──────── Data to examine ────────

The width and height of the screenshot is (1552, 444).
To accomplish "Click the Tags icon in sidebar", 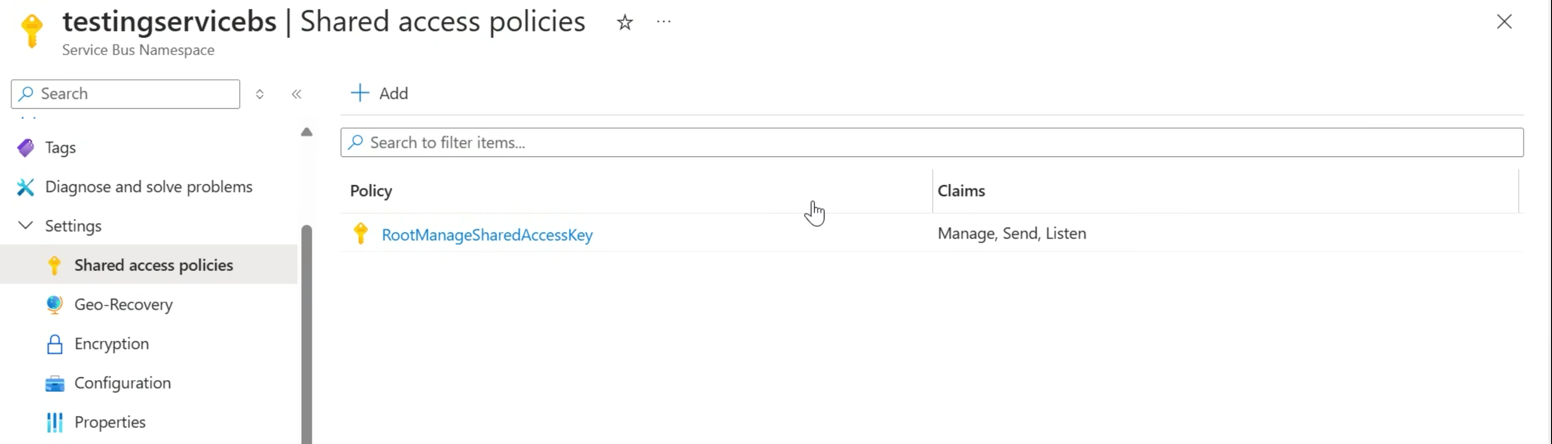I will click(x=25, y=148).
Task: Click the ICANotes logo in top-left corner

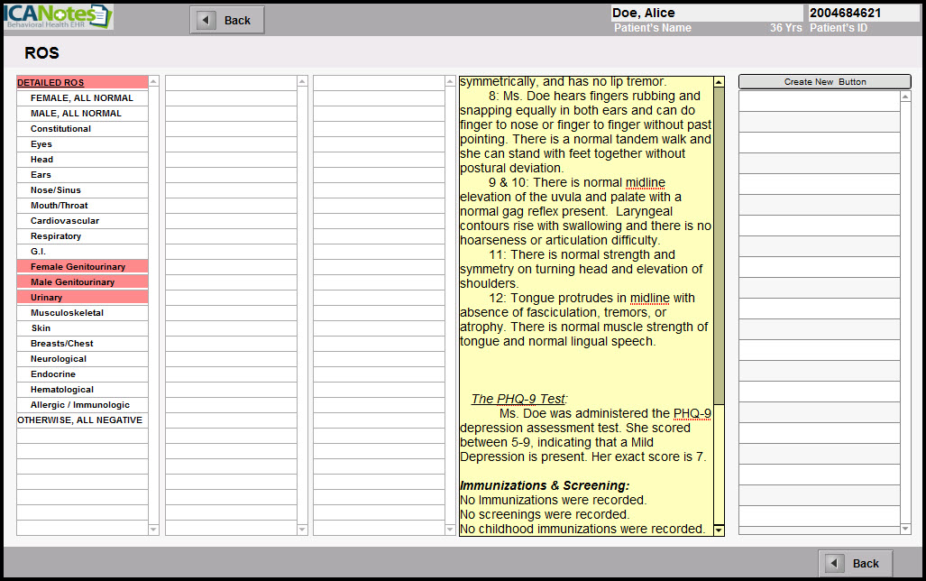Action: click(58, 17)
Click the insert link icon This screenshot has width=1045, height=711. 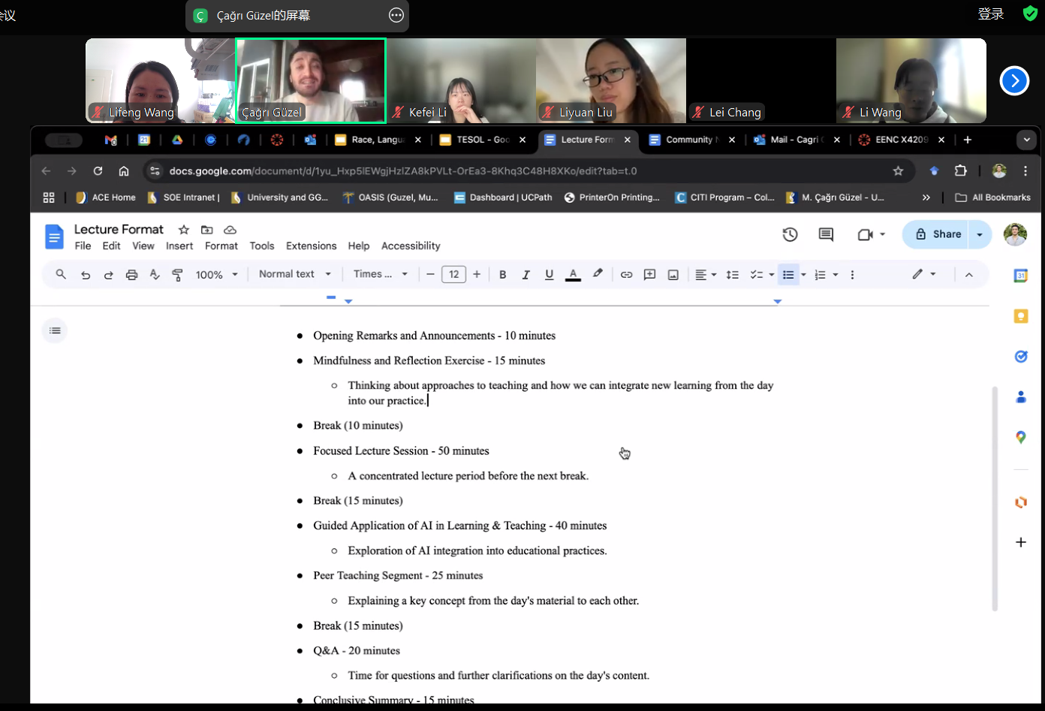[626, 275]
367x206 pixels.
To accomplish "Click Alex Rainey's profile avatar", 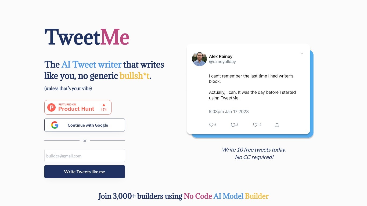I will click(199, 59).
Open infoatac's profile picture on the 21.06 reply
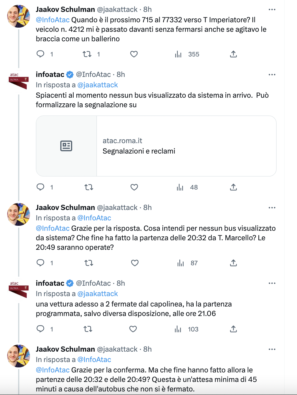The height and width of the screenshot is (395, 297). pos(18,289)
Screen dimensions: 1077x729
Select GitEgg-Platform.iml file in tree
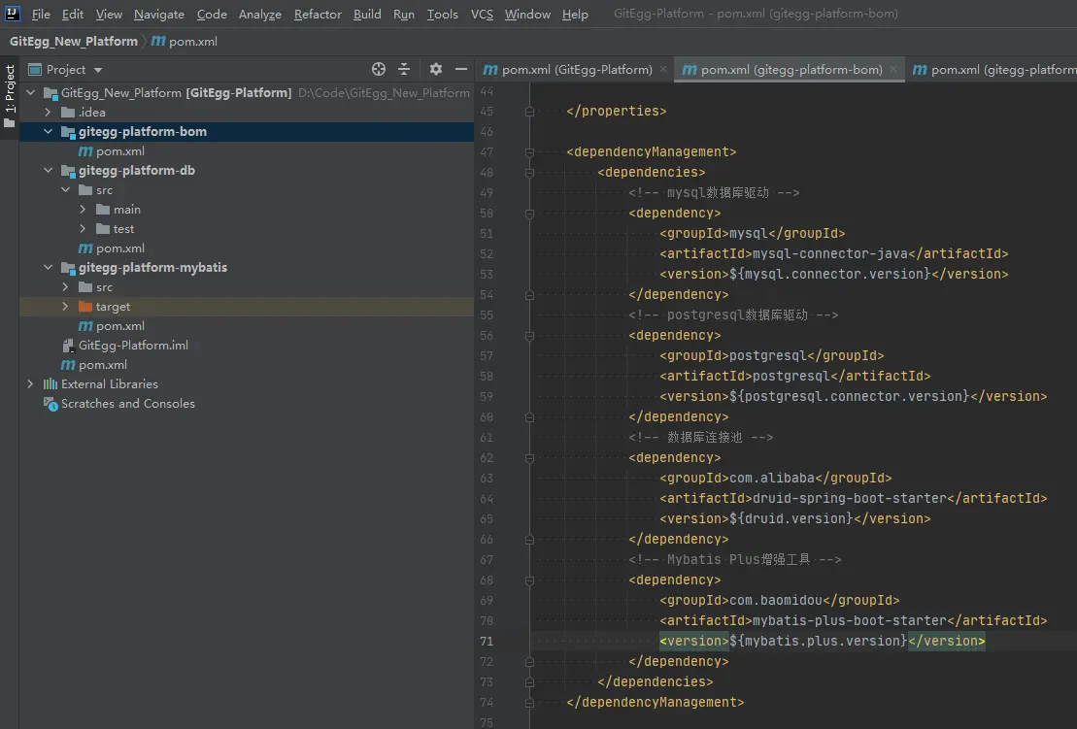pos(133,346)
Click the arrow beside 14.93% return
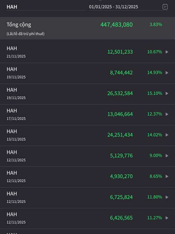The image size is (175, 234). click(167, 73)
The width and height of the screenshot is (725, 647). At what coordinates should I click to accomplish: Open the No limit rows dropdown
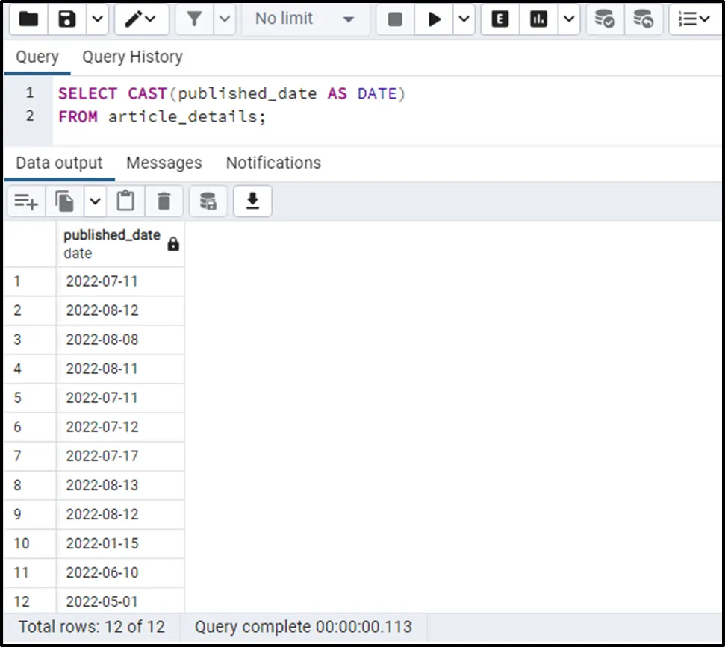(x=305, y=19)
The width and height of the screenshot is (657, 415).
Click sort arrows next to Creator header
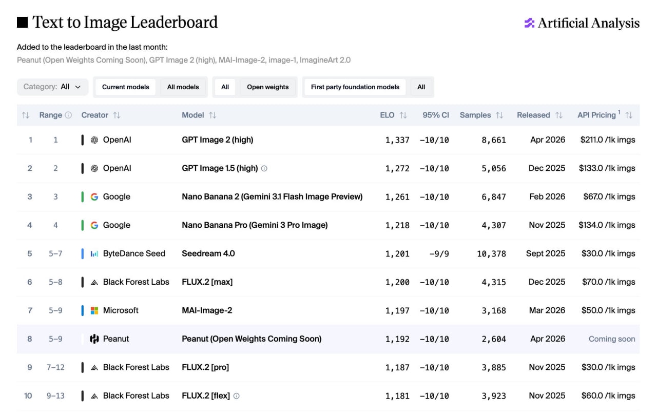click(117, 115)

────────

● **The problem**:
Beginning at the line with "Open infoatac's profile", reproduce each line exactly through the last line of the records above, with pictures left out.

● **Output for this exercise**:
Open infoatac's profile picture on the 21.06 reply
The height and width of the screenshot is (395, 297). pos(18,289)
Screen dimensions: 1077x729
Select GitEgg-Platform.iml file in tree
pos(133,346)
Click the arrow beside 14.93% return
The image size is (175, 234). click(167, 73)
The width and height of the screenshot is (725, 647). At what coordinates should I click to accomplish: Open the No limit rows dropdown
(x=305, y=19)
The width and height of the screenshot is (657, 415).
Click sort arrows next to Creator header
click(117, 115)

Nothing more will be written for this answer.